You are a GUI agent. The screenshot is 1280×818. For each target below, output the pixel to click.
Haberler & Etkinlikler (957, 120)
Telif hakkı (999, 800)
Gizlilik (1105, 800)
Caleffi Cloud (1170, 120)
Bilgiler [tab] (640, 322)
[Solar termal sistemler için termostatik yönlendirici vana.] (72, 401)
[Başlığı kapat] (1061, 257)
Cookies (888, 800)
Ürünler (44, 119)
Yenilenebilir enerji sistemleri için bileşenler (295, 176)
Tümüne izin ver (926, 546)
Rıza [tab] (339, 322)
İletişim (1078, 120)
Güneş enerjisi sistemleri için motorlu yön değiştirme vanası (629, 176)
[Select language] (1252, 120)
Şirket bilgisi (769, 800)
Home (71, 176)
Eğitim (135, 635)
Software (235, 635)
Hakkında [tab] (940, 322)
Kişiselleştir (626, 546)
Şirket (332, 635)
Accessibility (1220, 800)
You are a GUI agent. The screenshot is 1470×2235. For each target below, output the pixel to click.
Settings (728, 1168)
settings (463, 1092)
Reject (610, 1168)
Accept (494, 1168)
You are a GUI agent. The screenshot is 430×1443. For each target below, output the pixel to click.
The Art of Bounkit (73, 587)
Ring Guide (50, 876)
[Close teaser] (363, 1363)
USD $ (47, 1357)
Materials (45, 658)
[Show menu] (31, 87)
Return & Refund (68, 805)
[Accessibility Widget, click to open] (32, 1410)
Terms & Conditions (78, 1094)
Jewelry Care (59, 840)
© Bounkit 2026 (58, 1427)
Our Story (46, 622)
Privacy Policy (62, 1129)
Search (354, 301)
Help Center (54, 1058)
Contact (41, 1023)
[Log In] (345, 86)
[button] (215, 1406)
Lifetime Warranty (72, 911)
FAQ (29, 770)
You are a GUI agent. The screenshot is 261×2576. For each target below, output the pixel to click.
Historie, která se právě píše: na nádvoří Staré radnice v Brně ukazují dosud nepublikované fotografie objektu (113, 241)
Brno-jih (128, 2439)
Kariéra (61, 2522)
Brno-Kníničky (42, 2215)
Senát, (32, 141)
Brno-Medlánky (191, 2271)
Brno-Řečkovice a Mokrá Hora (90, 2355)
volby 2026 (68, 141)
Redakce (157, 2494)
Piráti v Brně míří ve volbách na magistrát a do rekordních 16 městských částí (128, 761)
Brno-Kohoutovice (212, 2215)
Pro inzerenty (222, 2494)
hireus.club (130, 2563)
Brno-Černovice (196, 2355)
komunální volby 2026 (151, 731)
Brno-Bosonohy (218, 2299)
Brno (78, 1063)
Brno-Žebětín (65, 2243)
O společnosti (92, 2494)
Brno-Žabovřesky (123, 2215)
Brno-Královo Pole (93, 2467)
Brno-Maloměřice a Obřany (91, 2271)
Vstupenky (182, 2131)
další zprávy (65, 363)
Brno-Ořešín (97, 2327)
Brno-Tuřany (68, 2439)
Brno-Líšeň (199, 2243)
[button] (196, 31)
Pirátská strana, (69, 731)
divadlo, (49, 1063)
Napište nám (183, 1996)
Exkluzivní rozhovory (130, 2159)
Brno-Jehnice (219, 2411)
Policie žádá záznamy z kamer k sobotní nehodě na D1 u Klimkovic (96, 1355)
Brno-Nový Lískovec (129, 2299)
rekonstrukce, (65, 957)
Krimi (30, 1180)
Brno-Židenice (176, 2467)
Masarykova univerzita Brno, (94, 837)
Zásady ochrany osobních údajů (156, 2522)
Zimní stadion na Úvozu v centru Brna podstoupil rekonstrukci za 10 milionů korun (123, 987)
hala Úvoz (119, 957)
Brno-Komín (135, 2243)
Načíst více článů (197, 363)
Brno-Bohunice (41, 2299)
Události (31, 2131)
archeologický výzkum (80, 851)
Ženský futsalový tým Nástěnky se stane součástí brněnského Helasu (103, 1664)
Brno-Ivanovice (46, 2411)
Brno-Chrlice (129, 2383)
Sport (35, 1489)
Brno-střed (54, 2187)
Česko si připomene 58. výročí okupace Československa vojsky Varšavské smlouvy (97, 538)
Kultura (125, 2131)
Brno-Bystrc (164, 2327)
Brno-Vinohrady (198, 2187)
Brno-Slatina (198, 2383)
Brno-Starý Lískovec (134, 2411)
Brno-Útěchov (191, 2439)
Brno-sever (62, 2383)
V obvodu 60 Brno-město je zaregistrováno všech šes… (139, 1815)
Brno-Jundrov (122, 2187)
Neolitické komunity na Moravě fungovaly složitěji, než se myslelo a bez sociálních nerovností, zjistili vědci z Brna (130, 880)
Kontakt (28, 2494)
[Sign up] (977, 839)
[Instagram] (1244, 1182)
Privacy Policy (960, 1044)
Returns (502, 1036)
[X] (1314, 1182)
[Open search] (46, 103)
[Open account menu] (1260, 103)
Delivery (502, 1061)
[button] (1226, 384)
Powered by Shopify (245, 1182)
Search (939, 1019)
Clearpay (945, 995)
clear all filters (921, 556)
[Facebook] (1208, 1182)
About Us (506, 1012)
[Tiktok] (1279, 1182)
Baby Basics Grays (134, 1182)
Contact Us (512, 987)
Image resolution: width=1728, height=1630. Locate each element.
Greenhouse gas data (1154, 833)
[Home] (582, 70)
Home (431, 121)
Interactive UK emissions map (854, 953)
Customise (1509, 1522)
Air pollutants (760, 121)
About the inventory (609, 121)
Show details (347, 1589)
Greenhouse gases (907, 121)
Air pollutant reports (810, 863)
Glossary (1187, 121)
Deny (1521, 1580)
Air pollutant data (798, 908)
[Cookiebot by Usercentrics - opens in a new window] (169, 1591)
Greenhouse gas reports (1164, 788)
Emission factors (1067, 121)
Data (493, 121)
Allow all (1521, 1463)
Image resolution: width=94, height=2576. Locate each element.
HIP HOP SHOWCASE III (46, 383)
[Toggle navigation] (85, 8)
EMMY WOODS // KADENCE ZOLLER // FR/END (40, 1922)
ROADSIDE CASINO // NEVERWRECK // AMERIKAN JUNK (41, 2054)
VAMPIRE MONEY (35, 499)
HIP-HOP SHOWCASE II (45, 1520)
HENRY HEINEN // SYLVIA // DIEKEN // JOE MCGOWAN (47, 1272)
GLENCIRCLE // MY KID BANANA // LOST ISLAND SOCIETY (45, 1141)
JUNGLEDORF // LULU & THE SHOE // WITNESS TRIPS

+---+

EXERCISE PROMPT:
Using the entries above, give again exactly the lines from the line holding "Zimní stadion na" through the line holding "GLENCIRCLE // MY". Include both end lines and nothing else.

SOLUTION:
Zimní stadion na Úvozu v centru Brna podstoupil rekonstrukci za 10 milionů korun (123, 987)
hala Úvoz (119, 957)
Brno-Komín (135, 2243)
Načíst více článů (197, 363)
Brno-Bohunice (41, 2299)
Události (31, 2131)
archeologický výzkum (80, 851)
Ženský futsalový tým Nástěnky se stane součástí brněnského Helasu (103, 1664)
Brno-Ivanovice (46, 2411)
Brno-Chrlice (129, 2383)
Sport (35, 1489)
Brno-střed (54, 2187)
Česko si připomene 58. výročí okupace Československa vojsky Varšavské smlouvy (97, 538)
Kultura (125, 2131)
Brno-Bystrc (164, 2327)
Brno-Vinohrady (198, 2187)
Brno-Slatina (198, 2383)
Brno-Starý Lískovec (134, 2411)
Brno-Útěchov (191, 2439)
Brno-sever (62, 2383)
V obvodu 60 Brno-město je zaregistrováno všech šes… (139, 1815)
Brno-Jundrov (122, 2187)
Neolitické komunity na Moravě fungovaly složitěji, než se myslelo a bez sociálních nerovností, zjistili vědci z Brna (130, 880)
Kontakt (28, 2494)
[Sign up] (977, 839)
[Instagram] (1244, 1182)
Privacy Policy (960, 1044)
Returns (502, 1036)
[X] (1314, 1182)
[Open search] (46, 103)
[Open account menu] (1260, 103)
Delivery (502, 1061)
[button] (1226, 384)
Powered by Shopify (245, 1182)
Search (939, 1019)
Clearpay (945, 995)
clear all filters (921, 556)
[Facebook] (1208, 1182)
About Us (506, 1012)
[Tiktok] (1279, 1182)
Baby Basics Grays (134, 1182)
Contact Us (512, 987)
Image resolution: width=1728, height=1630. Locate each element.
Greenhouse gas data (1154, 833)
[Home] (582, 70)
Home (431, 121)
Interactive UK emissions map (854, 953)
Customise (1509, 1522)
Air pollutants (760, 121)
About the inventory (609, 121)
Show details (347, 1589)
Greenhouse gases (907, 121)
Air pollutant reports (810, 863)
Glossary (1187, 121)
Deny (1521, 1580)
Air pollutant data (798, 908)
[Cookiebot by Usercentrics - opens in a new window] (169, 1591)
Greenhouse gas reports (1164, 788)
Emission factors (1067, 121)
Data (493, 121)
Allow all (1521, 1463)
Image resolution: width=94, height=2576. Locate each element.
HIP HOP SHOWCASE III (46, 383)
[Toggle navigation] (85, 8)
EMMY WOODS // KADENCE ZOLLER // FR/END (40, 1922)
ROADSIDE CASINO // NEVERWRECK // AMERIKAN JUNK (41, 2054)
VAMPIRE MONEY (35, 499)
HIP-HOP SHOWCASE II (45, 1520)
HENRY HEINEN // SYLVIA // DIEKEN // JOE MCGOWAN (47, 1272)
GLENCIRCLE // MY KID BANANA // LOST ISLAND SOCIETY (45, 1141)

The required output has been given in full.